A vacina BCG, utilizada na prevenção da tuberculose, tem o potencial de modificar o ambiente imunológico no cérebro humano. Essa descoberta oferece uma nova perspectiva sobre a relação entre a vacinação com BCG e a redução do risco de desenvolver Alzheimer. A pesquisa foi conduzida por cientistas do Mass General Brigham, que é o principal sistema de saúde associado à Harvard Medical School, e teve sua divulgação na revista Communications Medicine.

Durante um ano de investigação, os pesquisadores observaram que a BCG aumentou a resposta das células imunológicas ao redor do cérebro e alterou biomarcadores associados ao Alzheimer em idosos que não apresentavam sinais da doença. No entanto, essa modificação não foi observada em indivíduos que já mostravam evidências de demência por meio dos biomarcadores.

Segundo Steven Arnold, autor sênior do estudo e diretor administrativo do Interdisciplinary Brain Center no Mass General Brigham Neuroscience Institute, “a conexão entre o cérebro e o sistema imunológico pode ser mais profunda do que pensávamos”. Ele enfatiza que o próximo passo será realizar estudos controlados em maior escala para investigar a prevenção da doença, visando proteger a saúde cerebral antes que Alzheimer se manifeste de maneira significativa.
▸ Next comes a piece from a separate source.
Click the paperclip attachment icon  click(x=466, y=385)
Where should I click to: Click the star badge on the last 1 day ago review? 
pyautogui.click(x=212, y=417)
Pesquisas anteriores, que incluíram modelos pré-clínicos e ensaios clínicos randomizados, indicaram que a BCG pode diminuir o risco de Alzheimer e promover uma chamada “imunidade treinada”, que não só fortalece as defesas contra infecções não relacionadas como também ajuda a regular os níveis de glicose no sangue. Contudo, a maioria dessas investigações focou na imunidade treinada no sangue, sem esclarecer se a BCG afeta as células imunes contidas no líquido cefalorraquidiano e na medula espinhal.

Para explorar essa questão, a equipe conduziu dois ensaios clínicos abertos com duração de um ano envolvendo 23 adultos com 55 anos ou mais. Entre eles estavam 11 indivíduos diagnosticados com Alzheimer e 12 sem a doença. Amostras de líquido cefalorraquidiano (LCR) e sangue periférico foram coletadas em intervalos regulares após a vacinação.

Os principais coautores da pesquisa, Marc Weinberg, Mahesh Chandra Kodali e Zhaozhi Li, descobriram que a BCG induziu respostas imunes mais robustas diante de outros desafios imunológicos. Importante ressaltar é que esse aumento na resposta imune não foi acompanhado por elevações nos marcadores inflamatórios, reconhecidos por serem fatores de risco para neurodegeneração.

A vacina BCG impactou também os níveis de beta-amiloide (um biomarcador crucial para o diagnóstico da doença de Alzheimer) tanto no líquido cefalorraquidiano quanto no sangue. Nos participantes sem Alzheimer, houve uma redução significativa dos níveis de amiloide no LCR enquanto esses níveis aumentaram nas amostras sanguíneas durante os 12 meses seguintes.

Essa alteração nos níveis não foi vista entre aqueles já diagnosticados com Alzheimer, sugerindo uma falta de efeito mensurável nesse grupo específico. Isso levanta questões sobre como o tempo da administração da BCG poderia afetar o início da doença e a eliminação das proteínas do sistema nervoso central.

Os autores ressaltam a necessidade de mais estudos, inclusive com grupos controle utilizando placebo, para aprofundar as investigações sobre a relação entre BCG e Alzheimer. Eles também destacam que esta pesquisa focou em uma estratégia vacinal específica para idosos e não considerou os efeitos da vacinação com BCG durante a infância, prática comum no Brasil.

“Historicamente, as vacinas são percebidas principalmente como ferramentas para prevenir doenças infecciosas”, comenta Weinberg. Ele contribuiu para este estudo enquanto era pesquisador na Mass General Brigham e atualmente está na AbbVie. “Embora sejam precisos mais dados, essas descobertas sugerem que as vacinas podem também impactar processos biológicos relacionados ao envelhecimento cerebral e às doenças neurodegenerativas.”